**TEXTO**
En Europa, a medida que algunas legislaciones reconocen el aborto como derecho (es el caso de España) o la eutanasia, son más fuertes las presiones para anular la objeción de conciencia. Pero a veces el tiro sale por la culata. Es lo que ocurrió en 2010, cuando la diputada británica Christine McCafferty presentó a la Asamblea Parlamentaria del Consejo de Europa una resolución para pedir que el derecho de los pacientes prevaleciera sobre la objeción de conciencia del médico.

La imposición de unos nuevos valores exige también quebrar la resistencia de instituciones que quieren prestar sus servicios conforme a su propio ideario

Tras el debate, la resolución finalmente adoptada afirma que “ningún hospital, institución o persona puede ser sometido a presiones, considerado responsable o sufrir discriminación alguna por su rechazo a realizar, acoger o asistir a un aborto o un acto de eutanasia”. El texto final del Consejo de Europa deja claro que tanto los derechos del paciente como los del profesional objetor deben quedar asegurados y para ello invita a todos los Estados miembros a que desarrollen las regulaciones correspondientes (cfr. Aceprensa 9-10-2010).

Como advierte el jurista Andrés Ollero, más que un conflicto entre moral y derecho, la objeción de conciencia refleja un conflicto entre dos pretensiones esencialmente jurídicas. Quien objeta lo hace pensando que tiene derecho a que se respeten sus convicciones, un derecho exigido por la dignidad humana. En definitiva, la “objeción de conciencia se exige en tanto que derecho humano, no se ruega como gesto de la magnanimidad del sistema” (Marta Albert, Libertad de conciencia).

**OBJETIVO DEL EJERCICIO**
Edita el texto sobre la objeción de conciencia desde "Como advierte el" hasta "Libertad de conciencia)." y cambia "dignidad humana" por "dignidad de la persona".

**DATOS DISPONIBLES**
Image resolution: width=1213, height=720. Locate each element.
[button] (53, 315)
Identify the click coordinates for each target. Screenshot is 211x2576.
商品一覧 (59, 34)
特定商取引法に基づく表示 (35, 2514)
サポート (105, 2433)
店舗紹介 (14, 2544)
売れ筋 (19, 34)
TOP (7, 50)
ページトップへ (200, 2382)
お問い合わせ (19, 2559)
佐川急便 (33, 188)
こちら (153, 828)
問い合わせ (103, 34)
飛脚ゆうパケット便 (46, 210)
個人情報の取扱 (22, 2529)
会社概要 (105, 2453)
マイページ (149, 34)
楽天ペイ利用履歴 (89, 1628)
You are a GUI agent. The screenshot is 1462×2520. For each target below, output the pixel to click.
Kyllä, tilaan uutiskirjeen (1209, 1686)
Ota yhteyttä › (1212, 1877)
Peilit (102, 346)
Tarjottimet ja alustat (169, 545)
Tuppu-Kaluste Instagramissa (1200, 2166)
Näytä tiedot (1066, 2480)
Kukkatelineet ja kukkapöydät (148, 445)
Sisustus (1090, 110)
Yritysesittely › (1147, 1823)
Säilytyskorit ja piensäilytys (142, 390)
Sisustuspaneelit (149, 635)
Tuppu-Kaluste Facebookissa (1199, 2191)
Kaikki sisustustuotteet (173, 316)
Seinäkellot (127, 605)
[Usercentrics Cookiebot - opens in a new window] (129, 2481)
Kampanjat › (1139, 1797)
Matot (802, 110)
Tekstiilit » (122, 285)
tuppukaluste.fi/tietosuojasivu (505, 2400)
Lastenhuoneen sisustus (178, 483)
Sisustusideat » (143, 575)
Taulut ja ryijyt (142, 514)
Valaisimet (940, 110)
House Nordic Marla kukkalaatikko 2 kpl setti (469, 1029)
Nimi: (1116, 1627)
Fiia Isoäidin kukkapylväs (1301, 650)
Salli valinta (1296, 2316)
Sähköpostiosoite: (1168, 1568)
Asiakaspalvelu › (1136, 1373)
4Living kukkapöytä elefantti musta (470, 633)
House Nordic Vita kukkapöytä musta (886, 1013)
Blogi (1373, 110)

**SOLUCIÓN DEL EJERCICIO**
Como advierte el jurista Andrés Ollero, más que un conflicto entre moral y derecho, la objeción de conciencia refleja un conflicto entre dos pretensiones esencialmente jurídicas. Quien objeta lo hace pensando que tiene derecho a que se respeten sus convicciones, un derecho exigido por la dignidad de la persona. En definitiva, la “objeción de conciencia se exige en tanto que derecho humano, no se ruega como gesto de la magnanimidad del sistema” (Marta Albert, Libertad de conciencia).